Just got home from my first improv class. It was a free improv class at ColdTowne Conservatory in Austin I found while googling “free improv classes near me.” On a whim, I decided to go by myself. I did it for my writing. I did it to get out of my comfort zone. I also did it as someone who struggles with social anxiety. And I figure with my naturally awkward and goofy self, I might actually be, dare I say, comfortable?
It was strangely comforting to be there, yet also intimidating, and at moments, highly anxiety-provoking. Especially when it’d be my turn to respond to another person, like a game of telephone that also involved physically re-enacting what the other person did and said with their body and voice. I had never done anything like this before. When anxious around people, I tend to smile and laugh a lot, so much so that my face hurts like that swollen feeling around your cheeks after a visit to the dentist. But fortunately, there was plenty of genuine laughter too, so by the end of the night (it was only an hour-long class), I walked away smiling, relieved I had left my comfort zone, both physically and mentally, to try something so drastically new. And weird. But weird is good, right? After all, this is Austin.
I had decided to try this because I had read somewhere that doing improv helps you with your writing, especially with dialogue. Having to come up, on the fly, with something else to say, riffing on what another person orally lobs your way, is a skill that fiction writers can definitely use. Something that required active use of your imagination grounded with a semblance of reality. Also I learned that there were different kinds of improv, and the one I was learning tonight was some kind of “Chicago-style,” as opposed to “narrative style,” which focuses more on coming up with a beginning, middle and end. That sparked my curiosity, since my intent on improv is to improve my writing, so I may have to try that style next.
Our teacher was excellent, making everyone feel immediately comfortable, having us introduce ourselves with only our first names and an accompanying physical gesture, which everyone in our circle had to emulate.
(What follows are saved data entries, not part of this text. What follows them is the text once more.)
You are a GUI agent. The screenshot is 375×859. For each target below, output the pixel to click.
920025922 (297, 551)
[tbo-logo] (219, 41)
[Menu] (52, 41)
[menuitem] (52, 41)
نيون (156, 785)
When it was my turn, I was a preschooler all over again, throwing up my hands as if burnt by fire, adding: “I’m Lily!” My cheeks certainly blazed an internal inferno as soon as I said it. And I watched everyone, one-by-one, like dominos cascading, copy me with an exaggerated lift of their two hands, simultaneously worried I was being mocked yet also self-congratulating myself that my physical intro was closer to Kramer from Seinfield — so not a bad start! (When my 15-year-old son found out I was trying improv for the first time and I invited him to join me, he shook his head no. He said something about it being “too cringe-y” to watch. Whatever. His loss.)
I really enjoyed trying improv, and later, chatting with others in the class about why they were trying it too. One guy said he was trying to get into his “right-brain” more, and another young mom said she had worked in tech for years, but needed to add more creativity into her life. There were a mix of ages in our group. Afterwards, we were gifted free tickets to watch three comedy troupes do improv on the same stage we had taken our free class. Watching them perform made me appreciate just how difficult it is to think on your feet without a script or direction yet make the audience laugh. In my case, I almost cried from laughing so hard.
And when I walked away to head back home, my cheeks were sore yet my heart was happy. I realize that laughter combined with trying something completely new (namely, getting out of my comfort zone) helps me grow as a person. Plus I’ve been reading that laughter activates your vagus nerve, great for depression and anxiety. (Another reason to laugh more!)
In the end, I came for the writing, yet left with my heart full and my spirits invigorated. Have you ever used improv for your own writing?